Tuesday, October 28, 2014

                               I Wish I Had a Grandma

     I am a grandma, but the grandmas of my generation were very different than me or than many of my peers. My grandmas weren’t focused on looking young, chic or cool. 
They weren’t online looking for bargains on the latest Vince Camuto stilettos or the trendiest leggings. They weren’t planning their next trip to some exotic location or thinking about how they were going to fit in nine holes before the wine tasting. They didn’t worry about what we called them. They were our grandmothers. They weren’t worried about how old people thought they were. They were proud of their titles, and they didn’t need to hide behind “Mémé” or “Nana” or “Ya Ya” like me and some of my also vain peers.  My grandmas were too busy baking coffee cake or smoothing the sheets on the bed for our overnights. 
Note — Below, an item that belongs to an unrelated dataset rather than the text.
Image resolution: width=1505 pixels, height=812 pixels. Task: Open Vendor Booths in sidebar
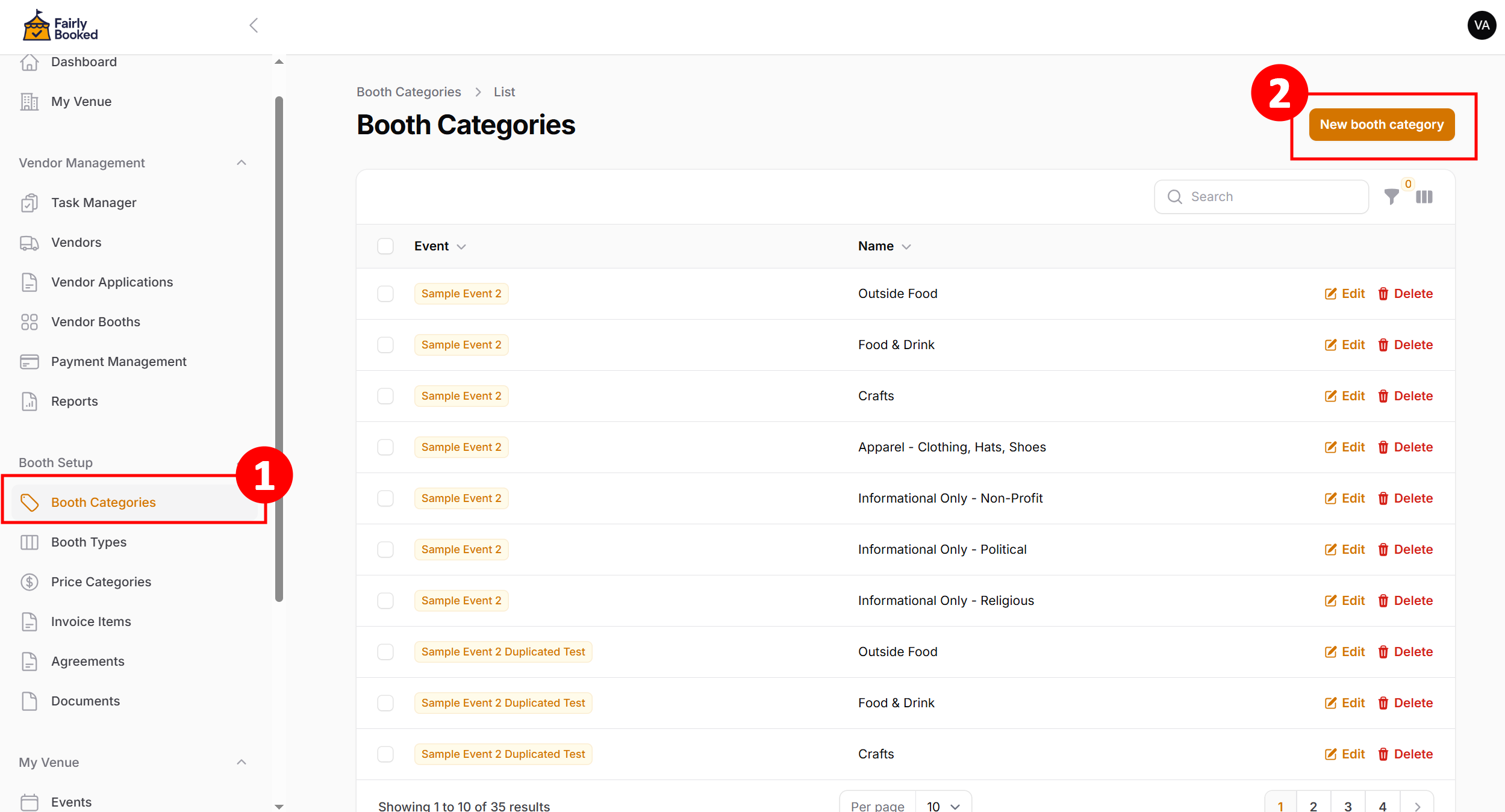click(x=95, y=322)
     I had two grandmas. That may sound strange to some today who have three or more. With the high divorce rate, grandmas are multiplying as fast as people splitting. Whether this is good or bad for children remains to be seen. 

     I remember my paternal grandma. She was one of my top three role models for many reasons. (The other two were her children--my father and my aunt). She was a Scandinavian immigrant who came over here with less than $20 in her pocketbook as a teen-ager. Her English skills were minimal, and after she married my grandfather, she ran a boarding house for years. During that time, she had three children of her own so she had to share her time and energy with the people who counted on her for room and board. Needless to say, she spent hours in the kitchen and many hours on her hands and knees cleaning. She raised three very intelligent, highly independent and ultimately successful children. All three of them inspired me and carried on her legacy as ambitious, nurturing, loving parents and role models. 
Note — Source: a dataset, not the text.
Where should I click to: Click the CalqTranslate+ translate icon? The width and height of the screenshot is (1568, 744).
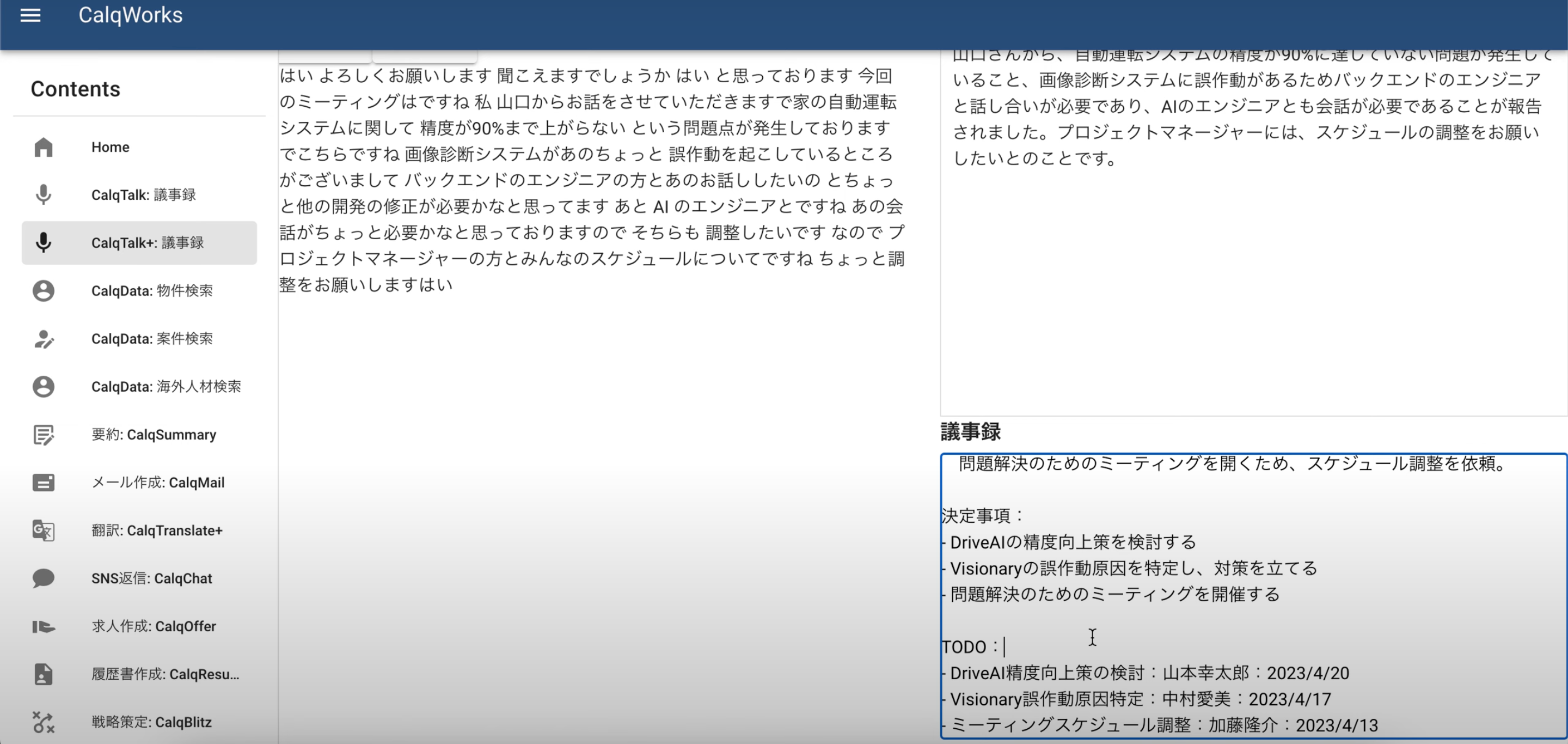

     My visits to my grandma’s house were magical. I was treated like a princess and loved just because. I didn’t have to perform or achieve; I just had to be me. I had friends in her neighborhood with whom I played for hours, and when I came back to grandmas house, my favorite dishes would be on the table, and the conversation was always about me. I was treated like an adult but loved like a child. 

     Solo visits to my grandma’s house were frequent and long so I really knew her well. My grandpa was loving too, but he was always down the basement puttering with some project. He didn’t talk much, but there was always a twinkle in his eye for me, and I felt his love without his words. 

     When I was in college, I would come home on break and visit my grandma. We would sit on her front porch, and she would serve me a cup of her delicious coffee and homemade Swedish coffee bread. She would look at me first thing after setting down our snack, and say, “Now tell me everything that’s going on since I saw you last.” She would hang on my every word asking about boy friends, my studies, my dreams. It was all about me. I didn’t realize at the time the lessons she was teaching:  how to listen, how to nurture, how to love. She was a strong, amazing woman who asked for nothing and gave so much. 

     When I became a grandma, I thought who loves me unconditionally like that? Hopefully, our spouses and children, but that’s different. When there is a person who has lived longer and had a life unlike our own, there is a unique perspective that no child or spouse can offer. It’s a relationship that we should cherish and record, for we don’t always realize the joys and lessons it provides. “I miss you, Grandma. Could you come back so we can catch up? It's been 49 years, and I think of you more than you can imagine. I know how to make pretty good coffee.”